The spokesman declined to discuss possible future tax rises, but said: ‘It remains a Government priority to continue to reduce the debt burden.’
In its own report, Managing Fiscal Risks, the Treasury said: ‘The Government is committed to reducing the level of public debt in a balanced way, while also providing more money for public services like the NHS, keeping taxes low and investing in infrastructure to build an economy that is fit for the future.
‘As a result, debt is forecast to begin its first sustained fall in a generation this year. This is an important turning point for the UK economy, but the Government needs to ensure that it has world-class management of fiscal risks to keep the public finances moving in the right direction.’

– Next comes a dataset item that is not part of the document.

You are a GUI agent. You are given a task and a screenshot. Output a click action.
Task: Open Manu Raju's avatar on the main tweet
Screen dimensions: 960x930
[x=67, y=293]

Under the OBR’s projections, public sector net debt is forecast to fall from a peak of 85.6 per cent of GDP in 2017/18 to 80 per cent in 2022/23.
But after that point, extra spending pressures including an ageing population and increasingly expensive medical treatments is forecast to drive it up to 282.8 per cent by 2067/68.

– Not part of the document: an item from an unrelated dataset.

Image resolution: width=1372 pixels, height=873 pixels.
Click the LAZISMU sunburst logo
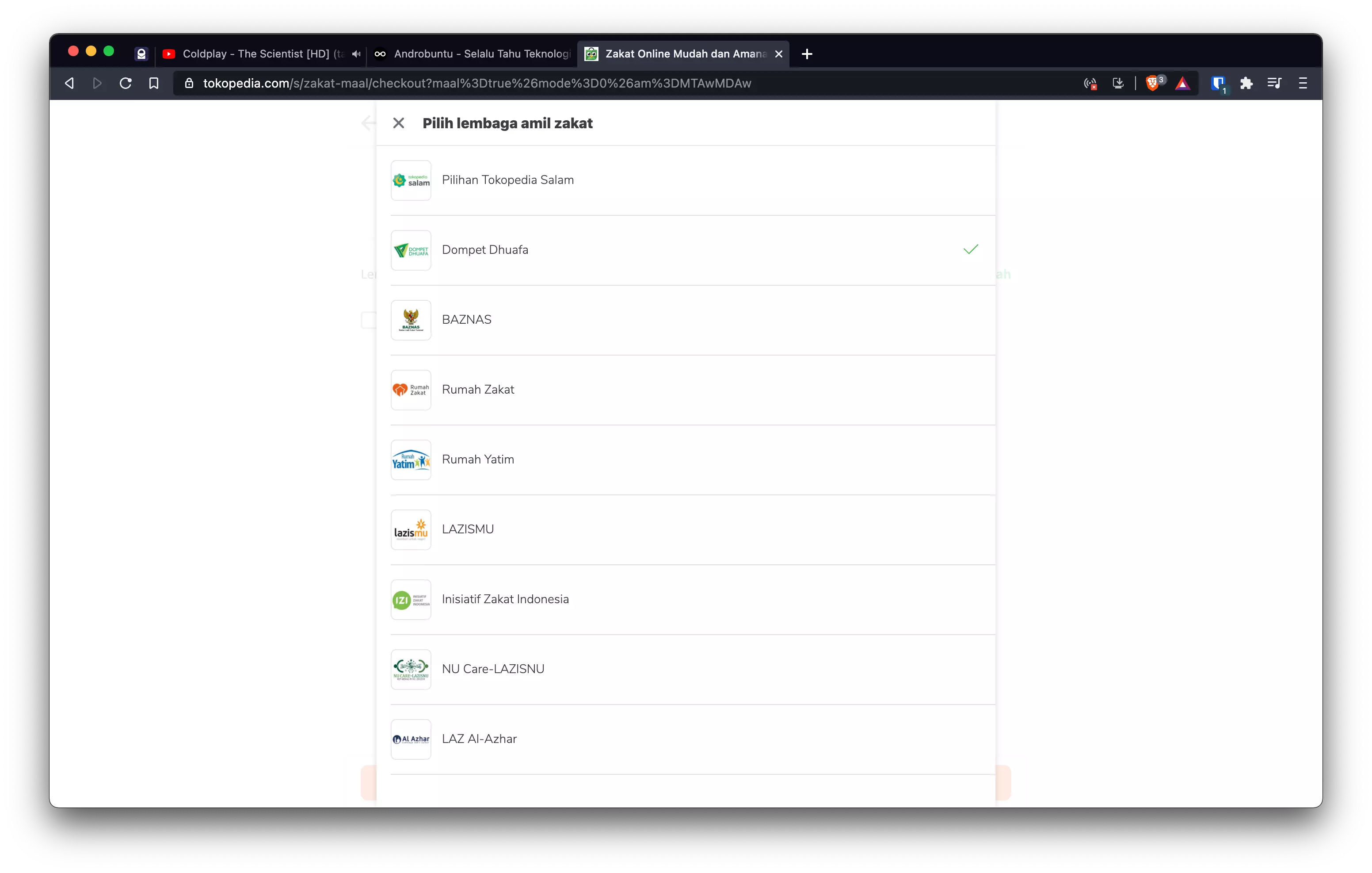coord(410,529)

Branding the projected rise ‘unsustainable’, the report states: ‘Needless to say, in practice policy would need to change long before this date to prevent this outcome.’
Under the projections, annual state spending – excluding interest payments on the UK’s debt – would rise from 36.4 per cent of GDP in 2022/23 to 44.6 per cent in 2067/68. This is the equivalent of an extra £172.8billion in today’s money.
The Vote Leave bus suggested Brexit could free up hundreds of millions of pounds a week for the NHS
Health spending would rise from 7.6 per cent to 13.8 per cent of GDP over the same period, while pension costs would increase from 5 per cent to 6.9 per cent, unless the current triple-lock protection is abandoned. Adult social care costs would soak up 1.9 per cent of GDP in 50 years’ time, compared to 1.3 per cent in 2022.
Without changes to fiscal policy, these pressures would push the state deficit – the difference between the amount spent by the Government each year and the amount collected in taxes and other income – would rise from 0.3 per cent of GDP to 8.6 per cent over the same period, equivalent to £176.5billion a year in today’s money.
The report set out possible options for reining in debt, by ‘tightening’ fiscal policy through tax rises and spending cuts.
One option would be a one-off tightening of 5.2 per cent of GDP – £111billion in today’s money – in 2023/24, which could be expected to hold debt down to around 40 per cent of GDP in 2067/68, but would see it rise after that date.
An alternative would be to tighten policy by 1.9 per cent of GDP every decade for the next 50 years, which would stabilise debt at around the target level and prevent it taking off again, said the OBR.